A forlorn pondering of love lost despite the sunshine-y vibe is consistent throughout the four song EP. “Voyager Reprise” sounds as though Surfer Blood isn’t just a band, but a group of discontented youth realizing that there must be something more in their lives than what meets the eye. The bass groove and jangling guitars lead to the lyric, “I can’t go out ‘cause I’m sick with myself.”
If anything, “Voyager Reprise” shows that the songs on “Tarot Classics” are carefully crafted with their small additions and subtle sounds. Just as if you feel like you’ve got a gist of Surfer Blood’s style, harmonicas, a synthesizer, vocal humming and the subtle tinkling of chimes ring in to switch things up and make the bridge from chorus to verse a spine-tingling ordeal.
It is not hard to make the leap that Surfer Blood is in the same vein as bands like The Smiths, whose sobering ruminations lurk beneath a veneer of ostensibly cheery instrumental work.
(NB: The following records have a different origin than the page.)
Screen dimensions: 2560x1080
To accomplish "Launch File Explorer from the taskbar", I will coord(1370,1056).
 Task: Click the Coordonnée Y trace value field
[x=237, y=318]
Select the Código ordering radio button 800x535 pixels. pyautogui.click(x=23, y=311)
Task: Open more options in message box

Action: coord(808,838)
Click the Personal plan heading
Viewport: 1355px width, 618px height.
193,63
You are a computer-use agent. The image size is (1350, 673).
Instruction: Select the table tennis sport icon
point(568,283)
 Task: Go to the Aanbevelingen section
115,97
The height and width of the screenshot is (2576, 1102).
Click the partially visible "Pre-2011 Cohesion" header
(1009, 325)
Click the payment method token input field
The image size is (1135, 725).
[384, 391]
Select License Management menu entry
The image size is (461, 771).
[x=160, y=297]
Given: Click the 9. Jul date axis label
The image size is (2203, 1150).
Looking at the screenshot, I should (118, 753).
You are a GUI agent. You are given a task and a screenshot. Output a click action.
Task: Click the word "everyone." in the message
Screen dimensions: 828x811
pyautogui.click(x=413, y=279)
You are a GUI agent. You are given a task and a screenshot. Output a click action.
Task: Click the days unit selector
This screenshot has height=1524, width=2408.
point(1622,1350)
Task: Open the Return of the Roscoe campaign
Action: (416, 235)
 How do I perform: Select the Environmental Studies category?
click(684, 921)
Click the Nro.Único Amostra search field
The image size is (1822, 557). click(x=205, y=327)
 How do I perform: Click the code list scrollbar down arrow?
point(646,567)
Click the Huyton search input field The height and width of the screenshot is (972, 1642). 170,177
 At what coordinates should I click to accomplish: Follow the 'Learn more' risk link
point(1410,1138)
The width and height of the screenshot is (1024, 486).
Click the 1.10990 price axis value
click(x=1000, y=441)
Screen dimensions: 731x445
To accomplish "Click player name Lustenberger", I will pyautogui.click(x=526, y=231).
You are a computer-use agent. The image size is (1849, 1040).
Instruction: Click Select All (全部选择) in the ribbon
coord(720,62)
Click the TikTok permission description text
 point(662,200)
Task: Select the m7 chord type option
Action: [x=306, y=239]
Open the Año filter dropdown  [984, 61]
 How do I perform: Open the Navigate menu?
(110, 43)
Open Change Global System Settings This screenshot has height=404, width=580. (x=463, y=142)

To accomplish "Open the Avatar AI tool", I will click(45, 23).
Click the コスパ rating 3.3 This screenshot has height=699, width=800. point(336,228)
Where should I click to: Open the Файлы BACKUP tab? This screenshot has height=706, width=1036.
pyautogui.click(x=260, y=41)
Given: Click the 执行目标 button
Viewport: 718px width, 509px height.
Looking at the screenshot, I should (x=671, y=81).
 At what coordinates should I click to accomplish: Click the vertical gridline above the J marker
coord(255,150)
The last song on the EP, “Drinking Problem,” acts like an Alcoholics Anonymous public service announcement; Pitts constantly repeats, “At least I know who my friends are.” The beat is a whole different story, though. There are screeches from birds of prey, jittering animal noises, and an intro that sounds like it was pulled from a 90’s gangster funk track.
My only complaint with Tarot Classics is that it’s too short. While the deluxe version is available with more electronic remixes from artists like Peggy Wang of The Pains Of Being Pure At Heart and School of Seven Bells, having “Drinking Problem” as an end to the EP feels too abrupt. It’s still a solid continuation of Surfer Blood’s explosion on to the indie rock scene with their debut, 2010’s “Astro Coast,” and the underlying somberness of “Tarot Classics” adds much needed depth to such sweet melodies.